= Gemma Jones (sailor) =

New Zealand sailor

Gemma Jones (born 7 January 1994) is a New Zealand sailor.

==Sailing career==
Jones represented New Zealand at the 2012 and 2013 International Sailing Federation youth world championships, competing in the 420 and SL 16 catamaran (5th place) classes.

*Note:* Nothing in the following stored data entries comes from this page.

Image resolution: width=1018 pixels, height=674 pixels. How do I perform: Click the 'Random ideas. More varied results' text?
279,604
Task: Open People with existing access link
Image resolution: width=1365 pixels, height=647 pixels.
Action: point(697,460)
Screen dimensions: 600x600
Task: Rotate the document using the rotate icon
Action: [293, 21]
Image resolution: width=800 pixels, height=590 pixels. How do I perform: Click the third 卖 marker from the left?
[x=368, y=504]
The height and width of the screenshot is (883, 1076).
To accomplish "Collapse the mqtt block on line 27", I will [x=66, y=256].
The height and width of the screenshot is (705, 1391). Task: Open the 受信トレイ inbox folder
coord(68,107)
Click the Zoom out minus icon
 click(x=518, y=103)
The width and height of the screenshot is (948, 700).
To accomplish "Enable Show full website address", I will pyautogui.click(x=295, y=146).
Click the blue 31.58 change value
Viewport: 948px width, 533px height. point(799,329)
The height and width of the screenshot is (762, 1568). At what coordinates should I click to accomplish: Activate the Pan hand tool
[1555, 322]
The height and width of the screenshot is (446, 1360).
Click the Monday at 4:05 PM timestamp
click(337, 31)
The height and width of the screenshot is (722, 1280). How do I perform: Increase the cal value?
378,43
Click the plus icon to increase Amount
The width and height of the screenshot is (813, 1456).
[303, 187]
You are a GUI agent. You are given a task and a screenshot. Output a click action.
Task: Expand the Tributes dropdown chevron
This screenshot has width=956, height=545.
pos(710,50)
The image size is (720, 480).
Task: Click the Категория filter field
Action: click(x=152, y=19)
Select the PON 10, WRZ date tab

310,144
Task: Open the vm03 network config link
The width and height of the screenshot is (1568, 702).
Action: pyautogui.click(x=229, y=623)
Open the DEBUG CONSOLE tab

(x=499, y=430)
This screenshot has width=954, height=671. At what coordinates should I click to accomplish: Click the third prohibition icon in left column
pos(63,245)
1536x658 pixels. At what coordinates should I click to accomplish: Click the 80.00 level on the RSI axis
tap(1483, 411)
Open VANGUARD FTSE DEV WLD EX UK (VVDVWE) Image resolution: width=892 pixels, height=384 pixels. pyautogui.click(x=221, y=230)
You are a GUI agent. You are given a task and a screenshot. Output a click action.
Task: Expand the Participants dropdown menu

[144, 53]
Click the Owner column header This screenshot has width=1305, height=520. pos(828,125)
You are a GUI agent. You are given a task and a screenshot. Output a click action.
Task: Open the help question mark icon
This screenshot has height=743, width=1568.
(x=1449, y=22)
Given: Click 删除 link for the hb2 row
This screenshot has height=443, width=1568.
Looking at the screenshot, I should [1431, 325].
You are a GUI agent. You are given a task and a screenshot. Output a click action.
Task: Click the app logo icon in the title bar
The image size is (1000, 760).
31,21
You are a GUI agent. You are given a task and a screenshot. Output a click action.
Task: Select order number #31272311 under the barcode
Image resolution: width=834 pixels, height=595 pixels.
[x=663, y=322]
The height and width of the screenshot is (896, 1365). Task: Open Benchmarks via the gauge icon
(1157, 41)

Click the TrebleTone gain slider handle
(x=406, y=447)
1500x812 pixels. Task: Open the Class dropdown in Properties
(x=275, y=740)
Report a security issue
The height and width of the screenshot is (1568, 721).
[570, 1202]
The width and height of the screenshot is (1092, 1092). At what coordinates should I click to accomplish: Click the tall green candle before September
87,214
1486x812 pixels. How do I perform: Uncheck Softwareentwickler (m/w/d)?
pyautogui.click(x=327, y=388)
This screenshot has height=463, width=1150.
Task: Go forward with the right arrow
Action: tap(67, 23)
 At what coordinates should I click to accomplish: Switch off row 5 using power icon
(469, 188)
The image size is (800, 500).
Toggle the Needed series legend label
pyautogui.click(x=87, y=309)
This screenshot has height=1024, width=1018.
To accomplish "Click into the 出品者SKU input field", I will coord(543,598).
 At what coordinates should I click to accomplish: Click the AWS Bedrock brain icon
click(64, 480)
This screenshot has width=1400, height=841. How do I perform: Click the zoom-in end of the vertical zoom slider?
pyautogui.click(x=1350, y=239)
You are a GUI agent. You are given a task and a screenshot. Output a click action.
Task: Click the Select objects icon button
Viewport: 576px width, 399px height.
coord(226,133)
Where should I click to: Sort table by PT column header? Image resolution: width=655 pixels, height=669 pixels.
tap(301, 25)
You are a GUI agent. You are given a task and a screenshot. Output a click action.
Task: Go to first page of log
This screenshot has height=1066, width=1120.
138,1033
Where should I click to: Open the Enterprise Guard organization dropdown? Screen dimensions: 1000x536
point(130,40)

At the 2016 Summer Olympics, Jones competed alongside Jason Saunders in the Nacra 17 event finishing 4th and winning the medal race. Jones was the youngest and only female helm in the top 10 medal race at the Games. Jones and Saunders had multiple top 5 finishes at key international events. They finished fifth at the 2014 Nacra World Championships and fourth in the 2015 and 2017 Nacra World Championships, and 2nd at the 2018 European Championships. Jones was crew in the 2023 Ocean Race VO65 Sprint Series on the winning yacht WindWhisper. Jones is a crew member of the 2024 NZ Women's Americas Cup Team.

==Personal life==
Her father, Murray, was an America's Cup sailor. He has won the Americas Cup 6 times and has been inducted into the Hall of Fame. Her mother Jan Shearer is a triple Olympian who won a silver medal at the 1992 Games in Barcelona in the 470 W Yachting Class.